UK’s Greenwood, several ICJ judges moonlighted as arbitrators, alleges report

Vidya Ram London | Updated on January 09, 2018

Christopher Greenwood

This risked causing reputational damage to the court: International Institute for Sustainable Development study

Christopher Greenwood, the British judge who withdrew as Britain’s nominee for the International Court of Justice after it became clear he didn’t have the backing in the Security Council and General Assembly, paving the way for Justice Dalveer Bhandari’s re-election, moonlighted as an arbitrator in nine investment-state dispute settlements as well as two other cases during his time as an ICJ judge.

He was involved in the second largest number of such external work of all sitting ICJ judges, according to a report by the Geneva-based International Institute for Sustainable Development, which noted that seven current ICJ judges and 13 former judges had done so. The work risked causing reputational damage to the court which, as the world’s most “important and respected court”, had to be held to the “highest standards of independence,” said Director of the IISD Nathalie Bernasconi-Osterwalder, noting that the 78 arbitration cases the judges were involved with represented roughly 10 per cent of known investment treaty cases that took place during their tenure. The judge who conducted the most such work was Slovakia’s Peter Tomka. Australia’s James Richard Crawford was also involved in nine such cases. Judge Bhandari has not been involved in any arbitration cases since he began his ICJ tenure.
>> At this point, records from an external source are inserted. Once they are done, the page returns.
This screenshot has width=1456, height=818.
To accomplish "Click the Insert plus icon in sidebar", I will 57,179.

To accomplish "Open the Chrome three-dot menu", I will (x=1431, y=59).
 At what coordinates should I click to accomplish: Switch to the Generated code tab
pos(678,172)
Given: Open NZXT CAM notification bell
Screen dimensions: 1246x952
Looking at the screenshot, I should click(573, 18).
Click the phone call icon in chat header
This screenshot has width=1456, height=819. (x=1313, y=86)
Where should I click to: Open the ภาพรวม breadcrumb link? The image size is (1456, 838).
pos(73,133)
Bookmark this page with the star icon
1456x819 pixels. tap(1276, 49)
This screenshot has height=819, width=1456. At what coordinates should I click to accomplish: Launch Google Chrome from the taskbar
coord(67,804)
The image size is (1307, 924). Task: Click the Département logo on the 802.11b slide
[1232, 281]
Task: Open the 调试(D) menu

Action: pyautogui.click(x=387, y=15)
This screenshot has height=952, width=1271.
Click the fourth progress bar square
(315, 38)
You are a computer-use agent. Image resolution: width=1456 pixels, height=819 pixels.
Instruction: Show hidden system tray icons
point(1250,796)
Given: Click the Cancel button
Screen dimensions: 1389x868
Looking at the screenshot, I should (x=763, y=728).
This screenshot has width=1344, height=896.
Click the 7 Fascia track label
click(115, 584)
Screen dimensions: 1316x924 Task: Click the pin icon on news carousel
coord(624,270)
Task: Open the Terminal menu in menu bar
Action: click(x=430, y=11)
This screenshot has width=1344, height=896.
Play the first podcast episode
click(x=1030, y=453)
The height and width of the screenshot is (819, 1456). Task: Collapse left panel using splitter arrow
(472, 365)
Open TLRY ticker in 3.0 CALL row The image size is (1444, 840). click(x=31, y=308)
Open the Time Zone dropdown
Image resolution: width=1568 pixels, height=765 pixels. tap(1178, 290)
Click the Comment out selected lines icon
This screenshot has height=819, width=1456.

Article 16 of the ICJ’s statute states that “no member of the court may exercise any political or administrative function, or engage in any other occupation of a professional nature, adding that any doubts could be settled by a decision of the court. According to the IISD, while the annual salary of an ICJ judge was roughly $173,000 a year (in 2016) plus a living allowance and pension, arbitrators could earn as much as $3,000 a day. Analysis conducted by the IISD found that in two resolved cases involving Slovakia and the Czech Republic, Greenwood, who has been an ICJ judge since 2009, earned $291,600.

“If ICJ judges supplement their income by serving as arbitrators, they have an incentive to work less time for the court where their salary is fixed,” the report warned, adding that it could also potentially impact perceived and actual impartiality.

Sources said while the revelations in the report were unlikely to have influenced Britain’s decision to withdraw, it would likely have raised some tricky questions had it pushed hard against India.